_EXERCISE DIRECTIONS:_ Convert the lines of the data, from the line holding "Where should I click to: Tap" through the end of the data, inclusive, into a Markdown table with the columns No. and Text. Leave out blank lines.

_MATERIALS PROVIDED:_
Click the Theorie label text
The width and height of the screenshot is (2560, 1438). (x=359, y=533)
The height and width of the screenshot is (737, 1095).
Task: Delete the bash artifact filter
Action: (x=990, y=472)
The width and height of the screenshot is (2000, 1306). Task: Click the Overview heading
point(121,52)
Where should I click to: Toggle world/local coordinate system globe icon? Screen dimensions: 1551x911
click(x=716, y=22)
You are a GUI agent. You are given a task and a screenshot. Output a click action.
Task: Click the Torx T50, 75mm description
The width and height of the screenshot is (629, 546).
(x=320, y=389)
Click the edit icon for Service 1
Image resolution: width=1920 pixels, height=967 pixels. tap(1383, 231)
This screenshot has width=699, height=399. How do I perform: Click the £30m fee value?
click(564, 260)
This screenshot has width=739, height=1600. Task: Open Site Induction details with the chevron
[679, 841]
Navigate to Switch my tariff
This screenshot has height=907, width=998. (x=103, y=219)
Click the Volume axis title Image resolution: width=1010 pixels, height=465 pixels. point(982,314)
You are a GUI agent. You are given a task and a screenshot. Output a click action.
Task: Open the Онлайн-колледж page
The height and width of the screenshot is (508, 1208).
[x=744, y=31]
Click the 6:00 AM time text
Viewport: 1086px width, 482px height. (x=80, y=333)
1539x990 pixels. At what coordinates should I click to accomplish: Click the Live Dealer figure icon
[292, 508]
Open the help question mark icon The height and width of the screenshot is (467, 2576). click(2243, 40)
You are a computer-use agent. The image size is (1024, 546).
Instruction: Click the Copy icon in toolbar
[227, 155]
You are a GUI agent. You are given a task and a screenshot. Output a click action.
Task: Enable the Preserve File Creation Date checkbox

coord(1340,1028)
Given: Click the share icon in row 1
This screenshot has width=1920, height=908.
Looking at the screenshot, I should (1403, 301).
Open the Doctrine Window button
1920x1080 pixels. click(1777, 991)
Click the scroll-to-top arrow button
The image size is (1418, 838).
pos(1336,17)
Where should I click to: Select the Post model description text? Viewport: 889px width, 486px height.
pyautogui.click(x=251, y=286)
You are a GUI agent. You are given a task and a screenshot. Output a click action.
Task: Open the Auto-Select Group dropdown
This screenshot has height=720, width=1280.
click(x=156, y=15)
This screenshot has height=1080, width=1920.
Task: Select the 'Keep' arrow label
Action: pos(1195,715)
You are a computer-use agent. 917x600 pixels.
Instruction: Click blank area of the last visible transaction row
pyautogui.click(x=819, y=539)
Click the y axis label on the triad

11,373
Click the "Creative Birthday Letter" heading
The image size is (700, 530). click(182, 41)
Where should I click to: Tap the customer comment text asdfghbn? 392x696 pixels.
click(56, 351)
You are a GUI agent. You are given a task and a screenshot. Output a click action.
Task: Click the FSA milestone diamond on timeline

_SOLUTION TO THIS EXERCISE:_
| No. | Text |
|---|---|
| 1 | Where should I click to: Tap the customer comment text asdfghbn? 392x696 pixels. |
| 2 | click(56, 351) |
| 3 | You are a GUI agent. You are given a task and a screenshot. Output a click action. |
| 4 | Task: Click the FSA milestone diamond on timeline |